*** Available data Section Begins ***
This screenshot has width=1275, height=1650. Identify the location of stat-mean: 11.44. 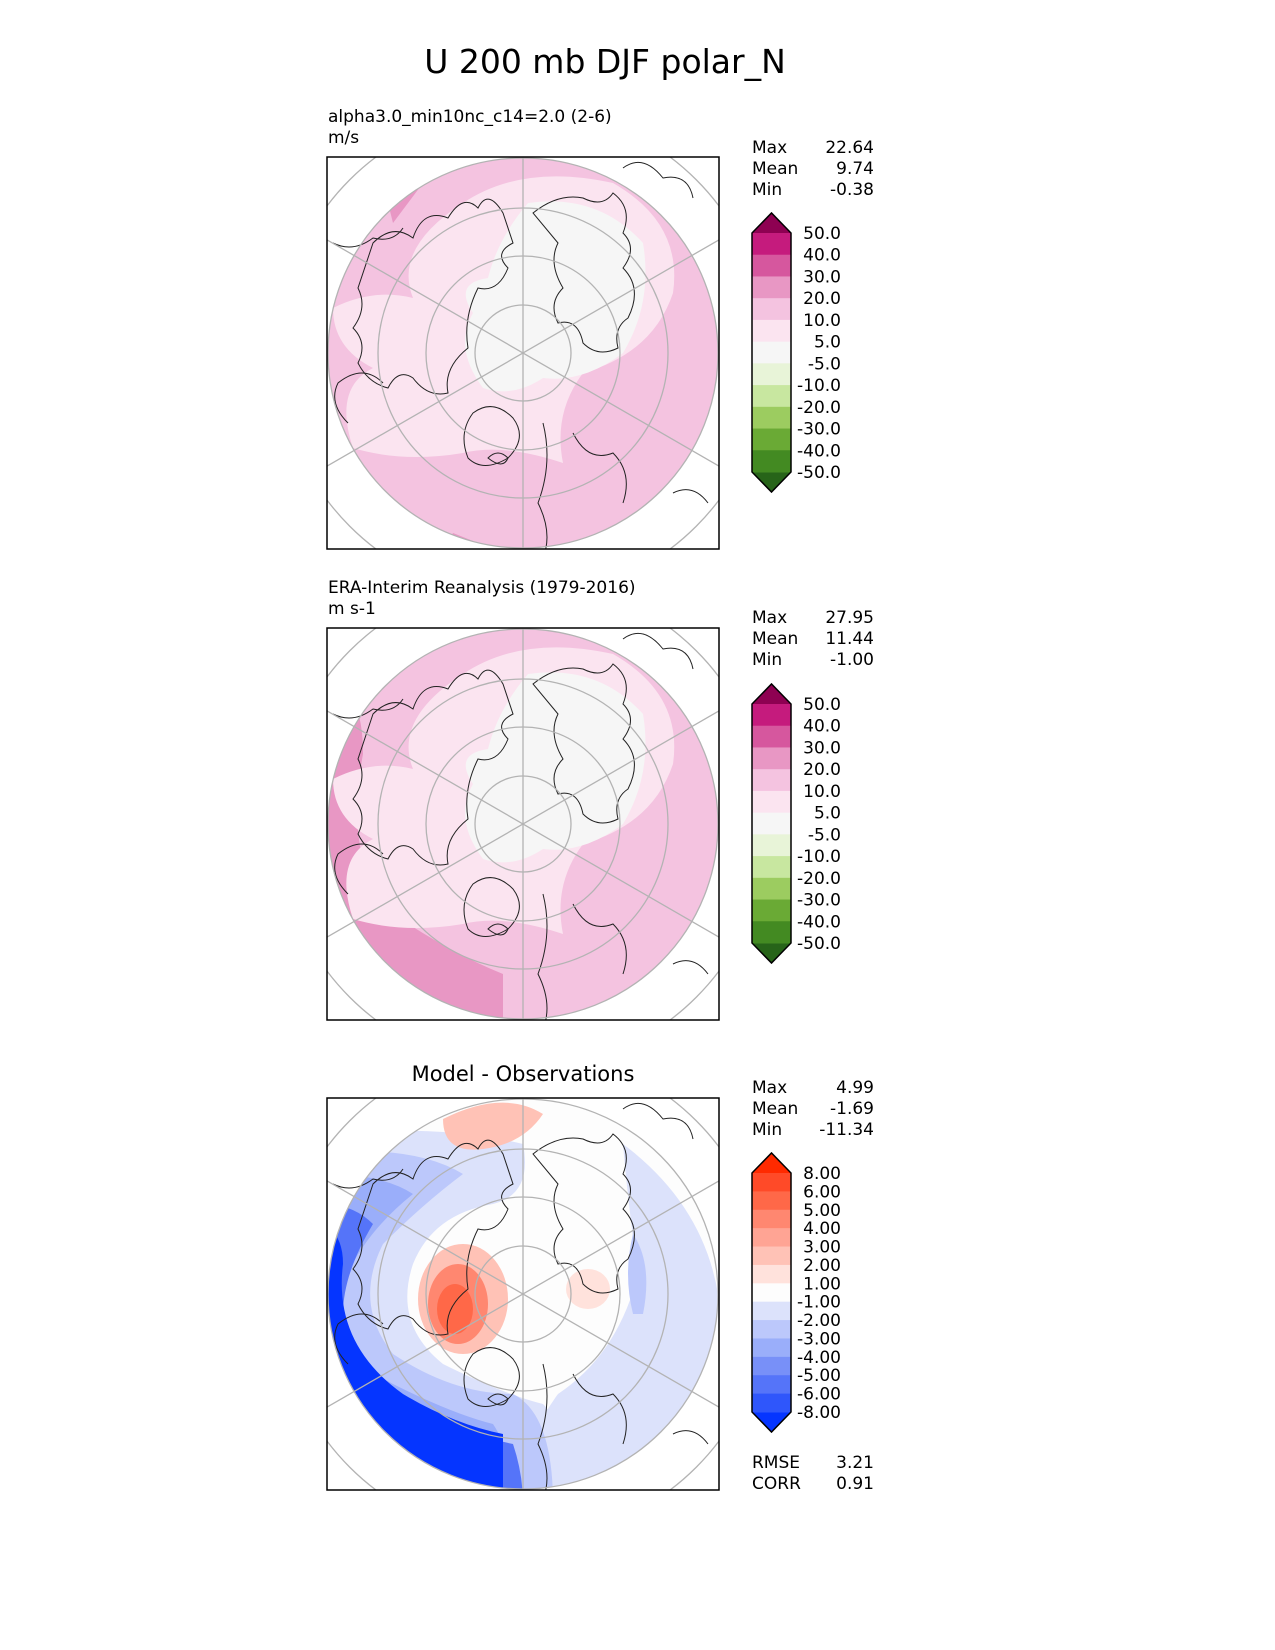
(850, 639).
*** Available data Section Ends ***
*** Available data Section Begins ***
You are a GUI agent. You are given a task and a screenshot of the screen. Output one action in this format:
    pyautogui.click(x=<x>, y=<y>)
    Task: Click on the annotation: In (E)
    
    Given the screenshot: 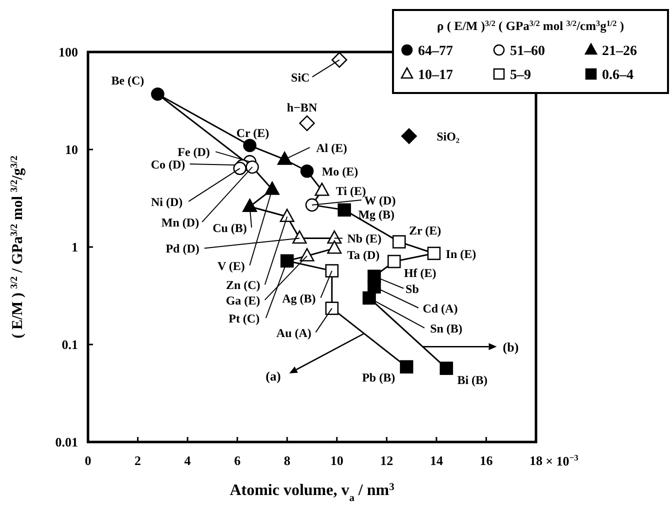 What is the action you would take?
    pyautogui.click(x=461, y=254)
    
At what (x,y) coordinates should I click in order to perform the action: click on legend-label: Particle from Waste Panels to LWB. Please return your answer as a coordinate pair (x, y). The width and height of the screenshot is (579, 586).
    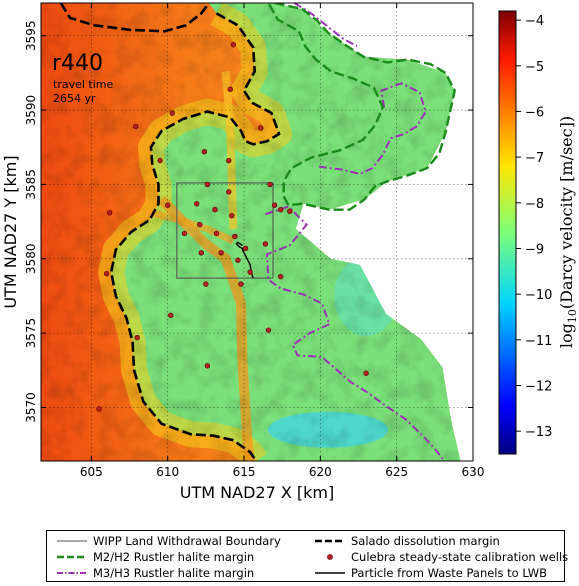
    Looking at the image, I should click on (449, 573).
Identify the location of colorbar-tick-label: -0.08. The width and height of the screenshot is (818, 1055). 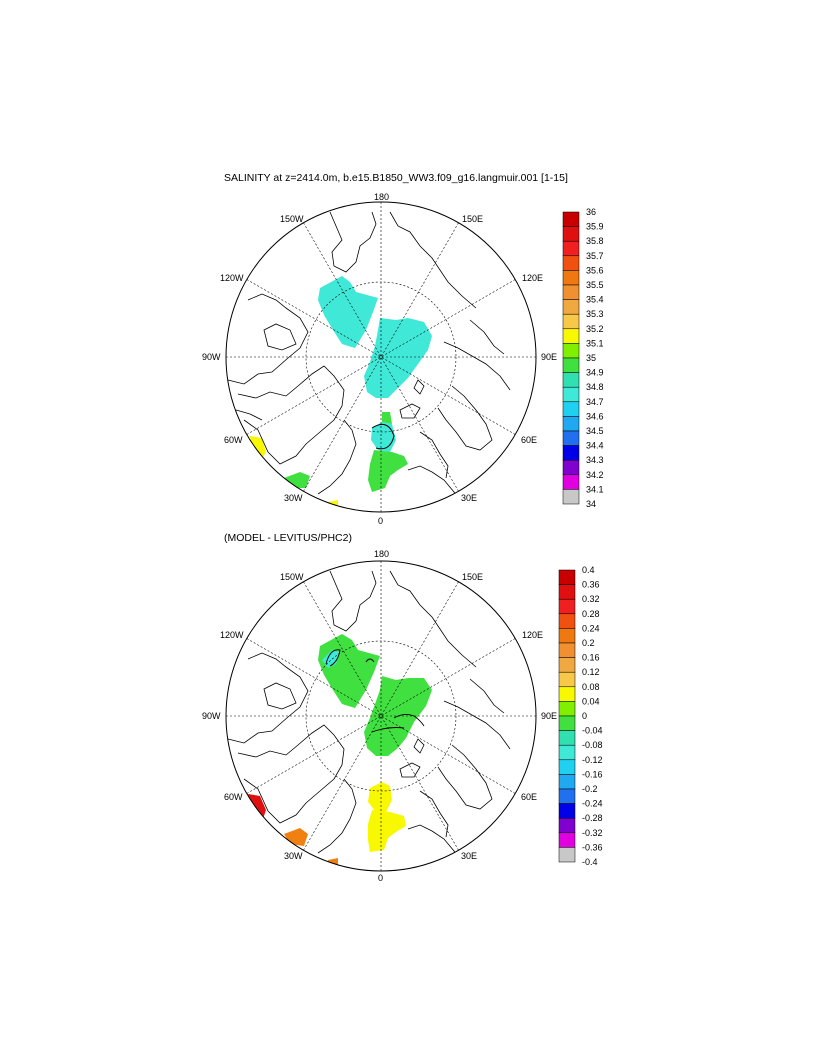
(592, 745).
*** Available data Section Ends ***
*** Available data Section Begins ***
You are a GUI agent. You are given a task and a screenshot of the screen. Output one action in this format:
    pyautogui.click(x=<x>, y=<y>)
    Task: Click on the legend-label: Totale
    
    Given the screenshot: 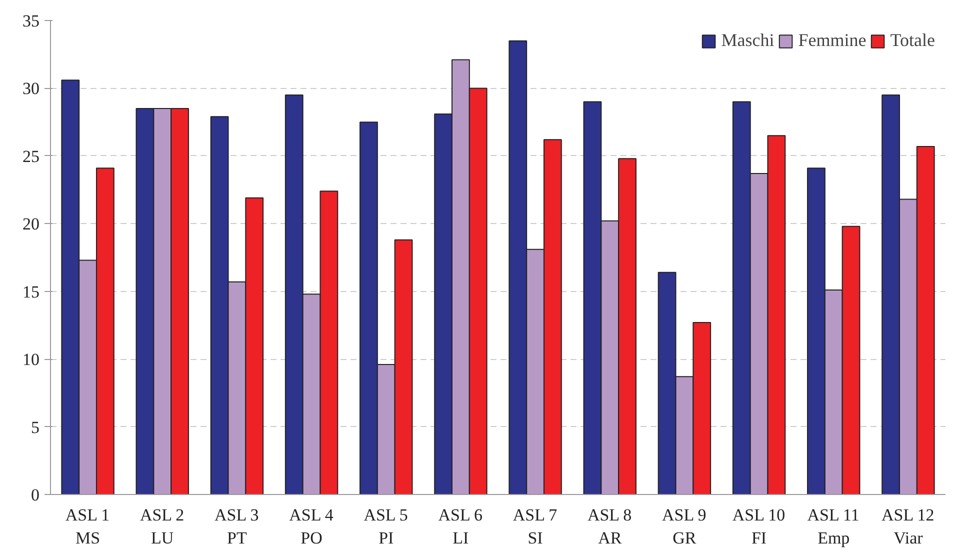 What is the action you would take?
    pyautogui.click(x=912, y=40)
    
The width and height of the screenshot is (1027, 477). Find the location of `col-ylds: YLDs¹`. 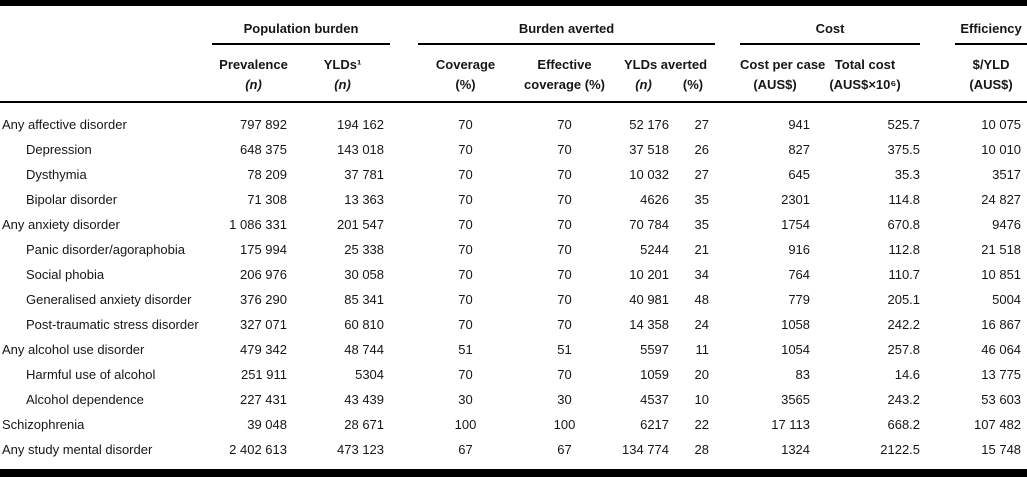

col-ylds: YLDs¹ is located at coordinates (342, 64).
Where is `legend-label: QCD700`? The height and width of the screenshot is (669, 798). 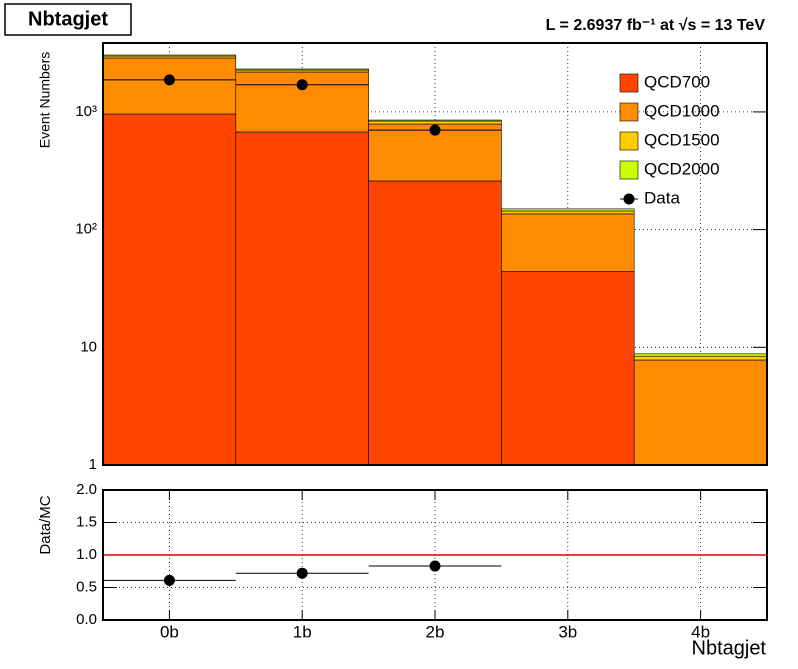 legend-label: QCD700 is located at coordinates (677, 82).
*** Available data Section Ends ***
**What the task requires:**
Copy out the lines above word for word, starting at the line that contains "At what (x,y)" and continuing down to the line that contains "(592, 745).", with both of those lines included. Omit the pictures from your copy.

**Answer to this task:**
At what (x,y) coordinates should I click in order to perform the action: click on legend-label: Particle from Waste Panels to LWB. Please return your answer as a coordinate pair (x, y). The width and height of the screenshot is (579, 586).
    Looking at the image, I should click on (449, 573).
Identify the location of colorbar-tick-label: -0.08. The width and height of the screenshot is (818, 1055). 
(592, 745).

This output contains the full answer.